Decades of research has been conducted to understand the processes that under gird women's empowerment and one of its core components–women's agency. However, few inroads have been made into the study of how these processes work in Arab Middle Eastern societies. In fact, research on women's agency in the Arab Middle East has generally relied on measurement instruments that have been adapted without rigorous testing. This study is the first in Qatar to explore how women in Qatar understand women's agency scale items.


The aim of this study is to explore women's interpretations of selected scale items about decision-making, freedom of movement, and gender attitudes.


Cognitive interviews were conducted with 24 Qatari women ages 18–21. These women previously responded to agency scales as part of a bigger two wave survey study on influences of kin on women's participation in the labor market. The semi-structured cognitive interviews explore one decision-making item, one freedom-of-movement item, and five gender attitude items. Grounded theory analysis techniques were used. Women's responses were coded and analyzed for themes and patterns.
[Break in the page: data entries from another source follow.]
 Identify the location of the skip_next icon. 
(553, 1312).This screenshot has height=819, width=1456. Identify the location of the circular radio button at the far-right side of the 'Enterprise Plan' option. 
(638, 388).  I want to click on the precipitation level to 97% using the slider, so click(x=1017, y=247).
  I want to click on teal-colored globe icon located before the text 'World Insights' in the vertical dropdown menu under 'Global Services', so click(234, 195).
For the decision-making item, the majority of women originally reported that they made their own decisions; yet probing revealed family input as an important part of the decision-making process. We conclude that the response options for this item were not uniformly interpreted by participants, and this variation in interpretation results in the group of women who reported making the decision on their own to be more heterogeneous than the researchers intended. Women's multiple interpretations of the decision-making scale suggest that the item was too vague for the context in which it was measured. On the other hand, women seemed to understand the item measuring freedom of movement as the researchers intended, as almost all participants easily indicated that they needed input from others on the freedom-of-movement item. We conclude that the uniformity in responses is due to the specificity of the item which led to women interpreting the item as intended. Women's responses to gender attitude items were reflective of broader Qatari societal norms rather than their own individual opinions. In their survey responses, women participants reflected less gender-equitable attitudes on some items and higher gender-equitable attitudes on other items. When probed during the cognitive interviews, inconsistencies appeared between their initial responses and their subsequent discussion of gender roles in Qatari society. It appears that these young women are caught between their own beliefs about gender equality and larger Qatari societal norms. These conflicts resulted in inconsistent responses across the gender attitude scale.


Agency measures commonly used in the Arab Middle East are not necessarily appropriate for such a context, especially when used with Qatari young women. Generally, the scale items tested revealed that the items were interpreted in different ways by different women. This highlights the need for deeper exploration into women's understanding of agency scale items before their use in new social contexts. Accordingly, we recommend that scale items be systematically tested whenever a researcher wants to field it in a new cultural context to determine if it is being interpreted consistently across women, and in line with the researchers intent. It is also important to identify scale items which may elicit responses that are representative of societal norms rather than personal beliefs. We recommend that such items are modified to encourage women to express their own opinions.